Immediately to our right is a very steep staircase that will take us to the hill of Golgotha. Keep in mind that before Helena built the church, it was a hillside with a tomb carved into it. She had the hillside clear cut to be level at the entrance to the cave. At the top of the staircase is Station X, a mosaic depicting Jesus being stripped of his garments. Station XI is just next to it where the mosaic is showing Jesus being nailed to the cross. Both of these areas are taken care of by the Franciscan Church.

Station XII as described. The last remaining stations along the Via Dolorosa are all contained in the Church of the Holy Sepulchre. (paulseestheworld.com)
Station XII is just beyond the Franciscan section and is run by the Greek Orthodox Church. Amongst the many hanging chandeliers and icons, there is a clear glass showcase over the base rock of the mountain and just above it is a cross with the crucified Jesus hanging on it. People stand in line so that one by one they can kneel down, reach in and touch the rock on which is believe to be the place of the crucifixion. Station XIII depicts the place where Jesus’ body was taken off the cross and prepared for burial. After descending another staircase to the level of the entrance to the building there is a huge slab stone, called the Stone of Unction. Many people have an emotional experience here as they reflect upon the death of Jesus and how his body would have been prepared and wrapped for burial.

A larger view of the area around Station XII inside the Church. (paulseestheworld.com)
Station XIV, the final Station of the Cross, is believed to be the actual burial tomb of Jesus of Nazareth.
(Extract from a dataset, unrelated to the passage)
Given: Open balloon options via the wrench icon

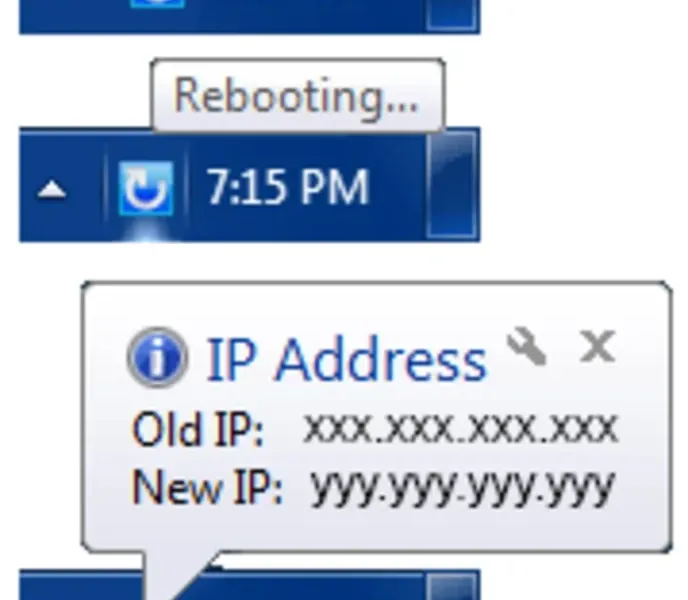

It is not easy to imagine the actual tomb as it is displayed here. One must imagine that we are standing on what was once a mountainside, now covered by a massive building. The mountain was clear cut away to the level of the entrance to the tomb, which now has a protective chapel placed over it. And above the burial tomb, at the very height of the domed roof of the church, is a ceiling of glass. The sunlight shines through in remembrance that Jesus did not stay in the grave…but that he resurrected in that very place.
The Church of the Holy Sepulcher is quite a sight to behold! Regardless of one’s religious status, there are some places in the world that are a must-see experience. This is most definitely one of them.